How to complete this task » Copy out every line of the data where the word "computer" is found.
(Task data)
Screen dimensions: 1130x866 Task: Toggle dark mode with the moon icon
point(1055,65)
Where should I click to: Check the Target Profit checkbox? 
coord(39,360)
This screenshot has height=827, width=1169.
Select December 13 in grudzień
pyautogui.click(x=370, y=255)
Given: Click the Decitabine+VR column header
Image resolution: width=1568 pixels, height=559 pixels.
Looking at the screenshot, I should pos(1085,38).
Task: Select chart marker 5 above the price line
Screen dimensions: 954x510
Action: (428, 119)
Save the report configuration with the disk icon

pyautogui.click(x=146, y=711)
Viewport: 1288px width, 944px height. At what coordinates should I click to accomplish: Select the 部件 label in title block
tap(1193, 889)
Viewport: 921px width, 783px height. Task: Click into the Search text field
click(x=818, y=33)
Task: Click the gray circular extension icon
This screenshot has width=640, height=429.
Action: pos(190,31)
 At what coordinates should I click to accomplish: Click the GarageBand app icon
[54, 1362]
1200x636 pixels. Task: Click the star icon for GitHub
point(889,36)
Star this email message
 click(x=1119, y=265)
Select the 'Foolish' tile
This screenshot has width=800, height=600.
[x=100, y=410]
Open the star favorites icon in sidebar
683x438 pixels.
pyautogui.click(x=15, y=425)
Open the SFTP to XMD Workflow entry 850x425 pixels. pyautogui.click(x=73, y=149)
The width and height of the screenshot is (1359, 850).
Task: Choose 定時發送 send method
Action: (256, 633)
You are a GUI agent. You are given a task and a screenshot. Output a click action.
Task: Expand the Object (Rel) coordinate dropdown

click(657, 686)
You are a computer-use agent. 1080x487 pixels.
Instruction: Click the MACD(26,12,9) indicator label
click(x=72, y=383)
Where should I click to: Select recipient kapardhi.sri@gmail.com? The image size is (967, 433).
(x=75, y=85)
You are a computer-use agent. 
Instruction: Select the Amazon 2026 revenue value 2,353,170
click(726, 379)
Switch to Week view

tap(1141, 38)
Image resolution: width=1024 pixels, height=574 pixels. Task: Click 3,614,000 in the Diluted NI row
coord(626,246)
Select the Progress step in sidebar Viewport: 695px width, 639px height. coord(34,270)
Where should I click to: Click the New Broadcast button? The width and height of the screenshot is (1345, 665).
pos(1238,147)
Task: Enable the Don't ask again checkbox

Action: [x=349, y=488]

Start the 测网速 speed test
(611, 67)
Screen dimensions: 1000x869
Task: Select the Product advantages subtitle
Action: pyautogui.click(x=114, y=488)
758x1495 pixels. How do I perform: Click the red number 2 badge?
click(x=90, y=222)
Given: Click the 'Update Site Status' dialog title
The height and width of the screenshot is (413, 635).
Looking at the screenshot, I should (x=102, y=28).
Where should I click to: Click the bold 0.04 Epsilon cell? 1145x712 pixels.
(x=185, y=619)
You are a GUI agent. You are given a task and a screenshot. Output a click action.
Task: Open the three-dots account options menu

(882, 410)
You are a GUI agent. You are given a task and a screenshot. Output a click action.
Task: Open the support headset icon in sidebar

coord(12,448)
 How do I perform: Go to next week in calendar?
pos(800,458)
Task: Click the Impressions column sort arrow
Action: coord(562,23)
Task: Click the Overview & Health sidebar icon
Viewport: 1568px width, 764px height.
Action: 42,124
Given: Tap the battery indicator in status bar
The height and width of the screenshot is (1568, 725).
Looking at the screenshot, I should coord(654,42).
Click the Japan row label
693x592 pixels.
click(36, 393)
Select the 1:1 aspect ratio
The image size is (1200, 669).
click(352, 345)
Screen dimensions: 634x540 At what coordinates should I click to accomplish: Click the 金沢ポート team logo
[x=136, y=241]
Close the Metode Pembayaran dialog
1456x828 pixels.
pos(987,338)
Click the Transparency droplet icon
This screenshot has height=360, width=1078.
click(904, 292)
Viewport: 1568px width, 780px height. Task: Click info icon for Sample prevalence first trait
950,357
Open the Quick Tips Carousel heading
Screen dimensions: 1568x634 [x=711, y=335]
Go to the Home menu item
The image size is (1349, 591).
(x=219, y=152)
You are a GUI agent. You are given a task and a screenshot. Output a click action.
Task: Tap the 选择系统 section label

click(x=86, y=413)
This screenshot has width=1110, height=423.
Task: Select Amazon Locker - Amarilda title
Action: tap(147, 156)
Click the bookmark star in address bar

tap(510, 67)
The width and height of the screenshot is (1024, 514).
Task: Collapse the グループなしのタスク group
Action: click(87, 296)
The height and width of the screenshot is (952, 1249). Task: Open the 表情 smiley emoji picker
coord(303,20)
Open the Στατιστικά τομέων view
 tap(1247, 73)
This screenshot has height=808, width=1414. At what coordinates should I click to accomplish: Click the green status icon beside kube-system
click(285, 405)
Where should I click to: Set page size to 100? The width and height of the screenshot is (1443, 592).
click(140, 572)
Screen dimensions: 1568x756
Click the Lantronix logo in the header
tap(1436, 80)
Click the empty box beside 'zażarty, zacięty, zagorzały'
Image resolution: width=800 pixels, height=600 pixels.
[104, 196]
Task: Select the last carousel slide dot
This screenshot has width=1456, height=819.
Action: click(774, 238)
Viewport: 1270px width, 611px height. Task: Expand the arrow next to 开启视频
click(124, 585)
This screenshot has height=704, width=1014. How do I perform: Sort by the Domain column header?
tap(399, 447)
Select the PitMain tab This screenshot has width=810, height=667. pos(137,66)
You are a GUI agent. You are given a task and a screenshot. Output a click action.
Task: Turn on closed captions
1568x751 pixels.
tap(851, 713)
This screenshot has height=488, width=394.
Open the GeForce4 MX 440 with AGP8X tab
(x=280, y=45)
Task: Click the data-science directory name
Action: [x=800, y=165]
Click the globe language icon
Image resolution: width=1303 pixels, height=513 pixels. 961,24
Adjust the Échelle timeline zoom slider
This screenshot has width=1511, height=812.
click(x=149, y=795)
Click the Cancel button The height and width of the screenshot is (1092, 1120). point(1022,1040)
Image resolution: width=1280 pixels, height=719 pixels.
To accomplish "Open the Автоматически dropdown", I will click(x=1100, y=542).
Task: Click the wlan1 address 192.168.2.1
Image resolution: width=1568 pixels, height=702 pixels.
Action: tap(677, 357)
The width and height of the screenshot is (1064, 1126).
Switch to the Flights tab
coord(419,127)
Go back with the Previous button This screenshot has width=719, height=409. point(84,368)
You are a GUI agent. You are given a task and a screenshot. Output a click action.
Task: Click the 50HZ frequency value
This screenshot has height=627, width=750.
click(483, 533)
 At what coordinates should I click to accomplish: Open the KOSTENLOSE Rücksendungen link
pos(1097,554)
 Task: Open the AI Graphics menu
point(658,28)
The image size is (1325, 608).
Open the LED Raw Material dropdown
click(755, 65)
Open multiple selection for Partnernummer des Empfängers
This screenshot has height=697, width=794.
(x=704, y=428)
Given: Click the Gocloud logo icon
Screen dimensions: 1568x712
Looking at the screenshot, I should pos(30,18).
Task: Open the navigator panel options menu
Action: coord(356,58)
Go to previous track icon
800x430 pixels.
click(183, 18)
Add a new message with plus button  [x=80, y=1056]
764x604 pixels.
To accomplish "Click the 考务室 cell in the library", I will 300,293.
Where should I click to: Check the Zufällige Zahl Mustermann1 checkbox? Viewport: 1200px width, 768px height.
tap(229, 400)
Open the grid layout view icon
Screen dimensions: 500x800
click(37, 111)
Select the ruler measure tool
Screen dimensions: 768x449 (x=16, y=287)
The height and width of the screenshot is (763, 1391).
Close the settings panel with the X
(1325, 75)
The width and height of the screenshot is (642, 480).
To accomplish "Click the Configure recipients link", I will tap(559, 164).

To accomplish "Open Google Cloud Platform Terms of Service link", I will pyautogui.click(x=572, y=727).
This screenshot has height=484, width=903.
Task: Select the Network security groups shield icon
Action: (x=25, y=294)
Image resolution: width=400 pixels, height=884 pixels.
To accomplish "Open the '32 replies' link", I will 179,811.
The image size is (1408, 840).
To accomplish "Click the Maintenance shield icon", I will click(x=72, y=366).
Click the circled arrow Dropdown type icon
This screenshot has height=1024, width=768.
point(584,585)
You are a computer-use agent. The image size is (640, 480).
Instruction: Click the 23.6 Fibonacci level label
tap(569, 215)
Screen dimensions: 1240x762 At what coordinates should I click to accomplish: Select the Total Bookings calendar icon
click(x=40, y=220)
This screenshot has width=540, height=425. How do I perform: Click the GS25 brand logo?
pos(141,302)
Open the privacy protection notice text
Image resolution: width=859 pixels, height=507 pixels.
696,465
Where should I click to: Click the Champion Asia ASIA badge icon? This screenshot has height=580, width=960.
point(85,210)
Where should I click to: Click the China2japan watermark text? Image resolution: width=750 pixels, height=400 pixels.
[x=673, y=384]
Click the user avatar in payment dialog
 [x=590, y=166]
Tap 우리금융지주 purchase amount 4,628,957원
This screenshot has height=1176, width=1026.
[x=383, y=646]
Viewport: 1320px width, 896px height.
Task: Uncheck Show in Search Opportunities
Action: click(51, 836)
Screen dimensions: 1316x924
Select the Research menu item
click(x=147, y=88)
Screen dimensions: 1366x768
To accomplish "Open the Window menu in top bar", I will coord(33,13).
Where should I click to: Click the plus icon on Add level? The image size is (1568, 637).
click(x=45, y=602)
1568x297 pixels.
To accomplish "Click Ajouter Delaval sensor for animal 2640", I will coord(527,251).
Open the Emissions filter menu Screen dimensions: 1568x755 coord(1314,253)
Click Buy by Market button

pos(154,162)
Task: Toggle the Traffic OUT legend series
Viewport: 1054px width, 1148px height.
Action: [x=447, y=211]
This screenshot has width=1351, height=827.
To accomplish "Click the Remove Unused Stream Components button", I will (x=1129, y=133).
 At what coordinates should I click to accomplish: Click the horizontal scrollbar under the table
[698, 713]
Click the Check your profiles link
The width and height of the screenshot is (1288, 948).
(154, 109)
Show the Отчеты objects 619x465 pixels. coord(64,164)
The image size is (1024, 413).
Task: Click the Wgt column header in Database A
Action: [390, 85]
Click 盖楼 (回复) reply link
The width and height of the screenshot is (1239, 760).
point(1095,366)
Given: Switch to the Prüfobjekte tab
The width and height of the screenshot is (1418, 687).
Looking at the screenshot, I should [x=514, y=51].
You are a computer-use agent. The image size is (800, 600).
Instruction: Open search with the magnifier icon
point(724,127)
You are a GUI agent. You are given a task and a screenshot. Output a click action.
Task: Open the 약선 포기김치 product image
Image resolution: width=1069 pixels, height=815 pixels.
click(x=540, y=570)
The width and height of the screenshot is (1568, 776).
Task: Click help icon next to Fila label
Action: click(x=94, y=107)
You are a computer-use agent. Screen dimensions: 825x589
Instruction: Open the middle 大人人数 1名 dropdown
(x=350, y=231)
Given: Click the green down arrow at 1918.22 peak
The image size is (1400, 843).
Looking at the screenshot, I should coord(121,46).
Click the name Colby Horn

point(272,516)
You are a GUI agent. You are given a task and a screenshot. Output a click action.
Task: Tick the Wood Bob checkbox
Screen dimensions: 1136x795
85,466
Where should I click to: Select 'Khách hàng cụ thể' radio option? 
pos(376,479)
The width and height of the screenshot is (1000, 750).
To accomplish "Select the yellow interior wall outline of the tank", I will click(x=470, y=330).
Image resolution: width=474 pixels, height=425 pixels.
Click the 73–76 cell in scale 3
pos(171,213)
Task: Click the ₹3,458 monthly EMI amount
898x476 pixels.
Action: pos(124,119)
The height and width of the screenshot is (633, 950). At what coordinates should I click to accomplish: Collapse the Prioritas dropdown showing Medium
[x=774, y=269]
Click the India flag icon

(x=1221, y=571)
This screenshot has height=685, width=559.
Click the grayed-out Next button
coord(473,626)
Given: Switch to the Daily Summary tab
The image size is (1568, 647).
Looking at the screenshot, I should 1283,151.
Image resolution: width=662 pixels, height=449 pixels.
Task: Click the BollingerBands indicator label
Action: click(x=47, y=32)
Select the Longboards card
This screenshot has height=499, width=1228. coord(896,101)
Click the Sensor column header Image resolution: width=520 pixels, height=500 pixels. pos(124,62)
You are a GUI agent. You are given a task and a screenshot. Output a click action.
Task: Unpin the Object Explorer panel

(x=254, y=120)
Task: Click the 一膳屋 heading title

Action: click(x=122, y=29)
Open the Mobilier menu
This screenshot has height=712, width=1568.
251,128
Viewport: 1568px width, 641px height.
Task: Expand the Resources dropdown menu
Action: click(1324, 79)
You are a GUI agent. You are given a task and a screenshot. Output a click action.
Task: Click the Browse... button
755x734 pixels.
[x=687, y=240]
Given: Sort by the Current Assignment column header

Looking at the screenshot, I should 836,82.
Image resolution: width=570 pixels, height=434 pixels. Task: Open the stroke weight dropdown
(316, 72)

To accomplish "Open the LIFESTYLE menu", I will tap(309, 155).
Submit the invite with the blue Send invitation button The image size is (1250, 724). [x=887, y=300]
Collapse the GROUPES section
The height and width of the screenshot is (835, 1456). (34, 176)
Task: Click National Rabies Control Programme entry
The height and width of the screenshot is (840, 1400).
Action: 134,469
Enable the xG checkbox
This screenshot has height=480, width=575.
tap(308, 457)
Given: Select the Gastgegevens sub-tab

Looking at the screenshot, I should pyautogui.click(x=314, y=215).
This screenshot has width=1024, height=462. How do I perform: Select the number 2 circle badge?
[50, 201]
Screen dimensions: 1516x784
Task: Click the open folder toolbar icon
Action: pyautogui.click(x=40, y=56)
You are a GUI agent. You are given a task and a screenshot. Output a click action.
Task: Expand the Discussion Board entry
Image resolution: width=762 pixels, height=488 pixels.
(End Task data)
Answer box »
You are a computer-use agent. 1080x487 pixels.
You are a computer-use agent. 
You are a computer-use agent. The image size is (640, 480).
You are a computer-use agent. The image size is (800, 600).
You are a computer-use agent. Screen dimensions: 825x589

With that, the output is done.